Supplied entries:

⁂

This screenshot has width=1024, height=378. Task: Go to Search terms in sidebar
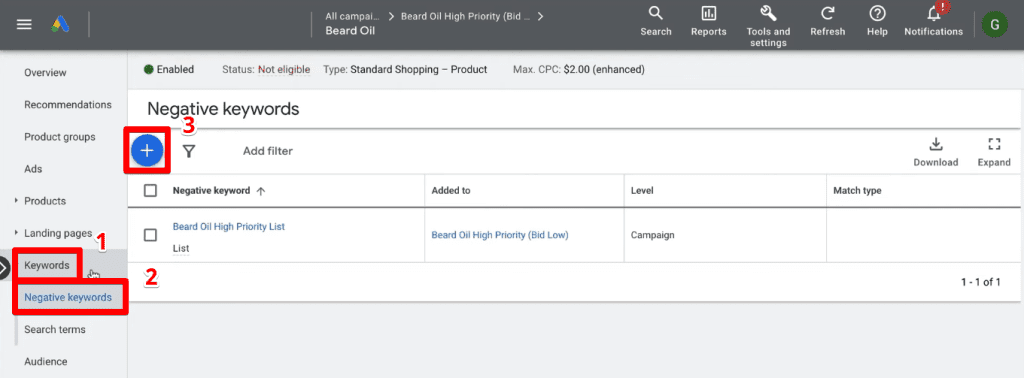55,329
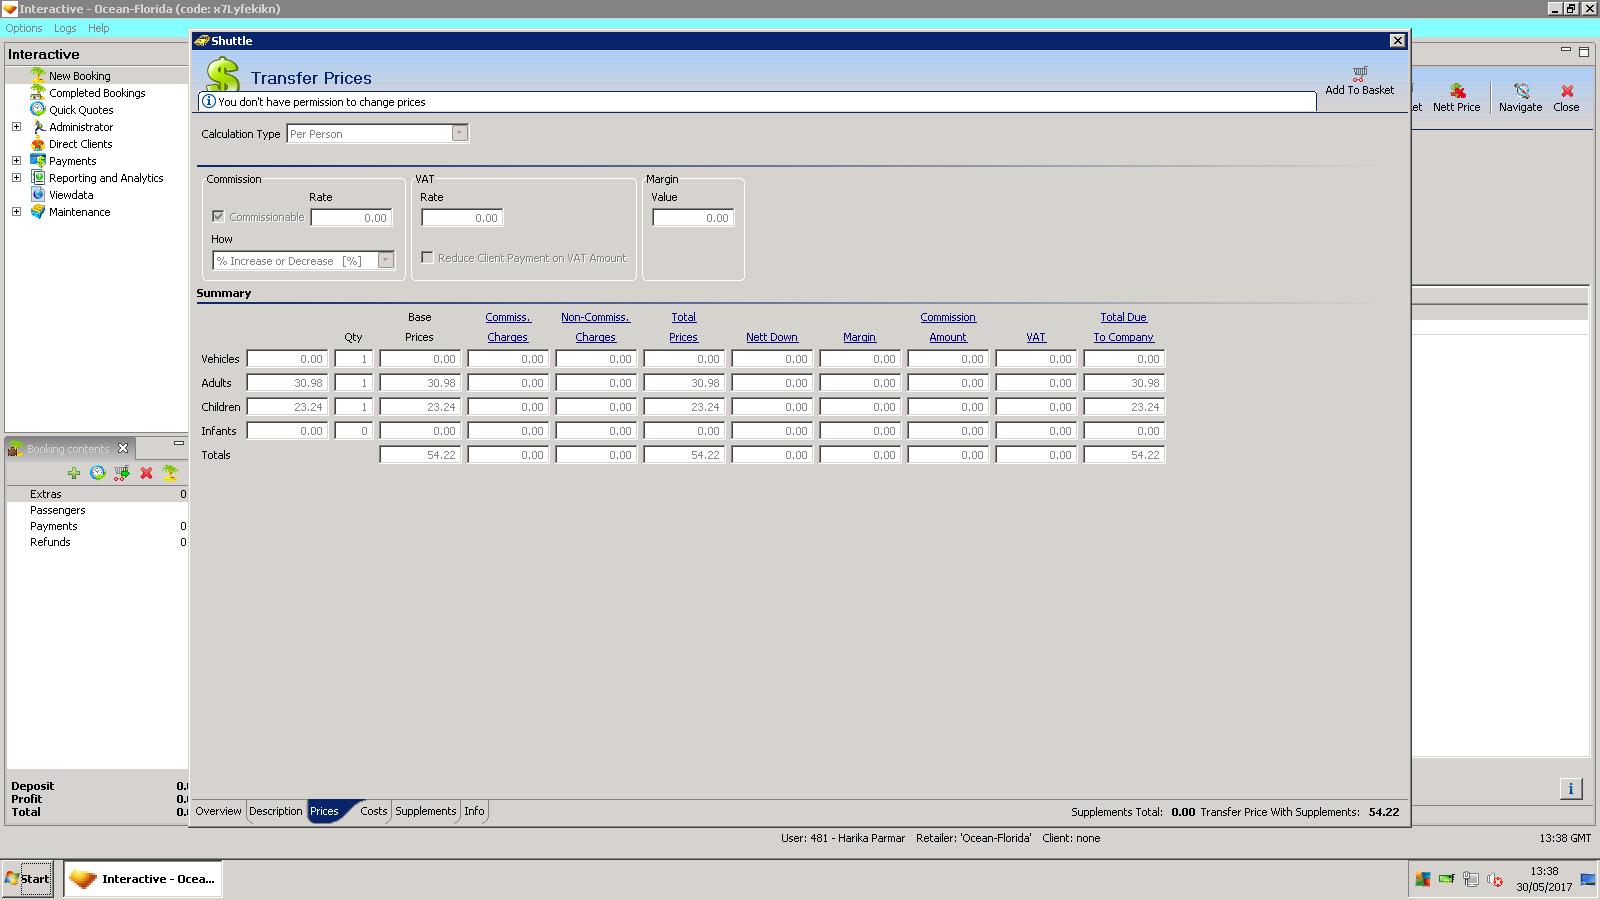The image size is (1600, 900).
Task: Click the Add To Basket cart icon
Action: pyautogui.click(x=1359, y=74)
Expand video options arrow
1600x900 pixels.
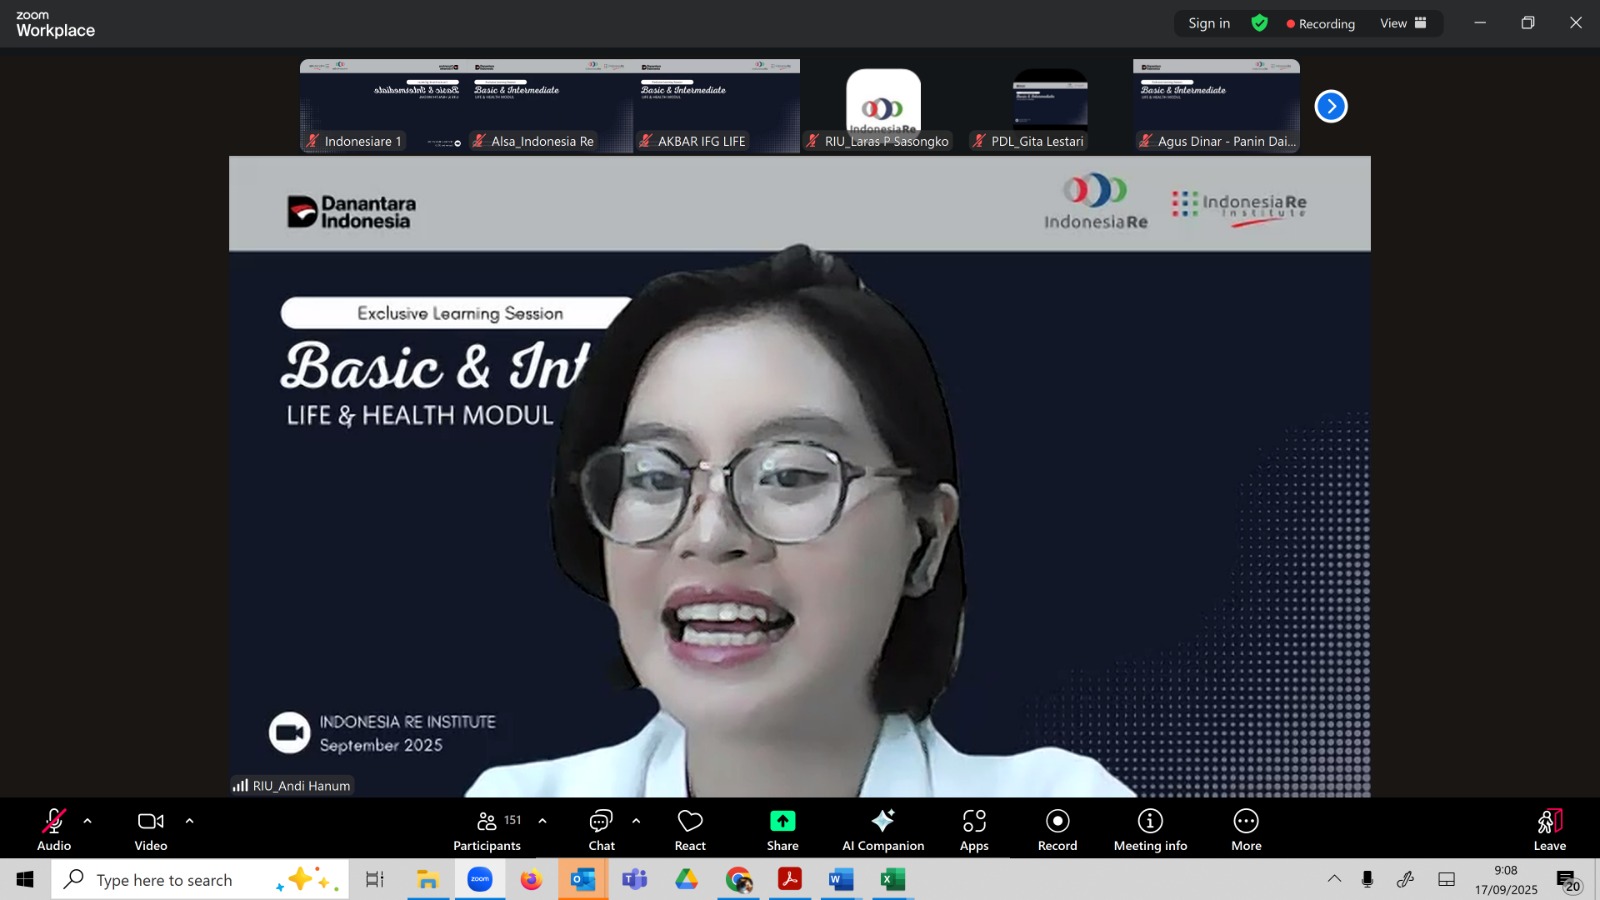pos(189,821)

⁂

From the first line to the last, retype the data above exactly, but not its images.

This screenshot has width=1024, height=378. Task: Go to Search terms in sidebar
55,329
The image size is (1600, 900).
Task: Click the Add To Basket cart icon
Action: pyautogui.click(x=1359, y=74)
Expand video options arrow
1600x900 pixels.
pos(189,821)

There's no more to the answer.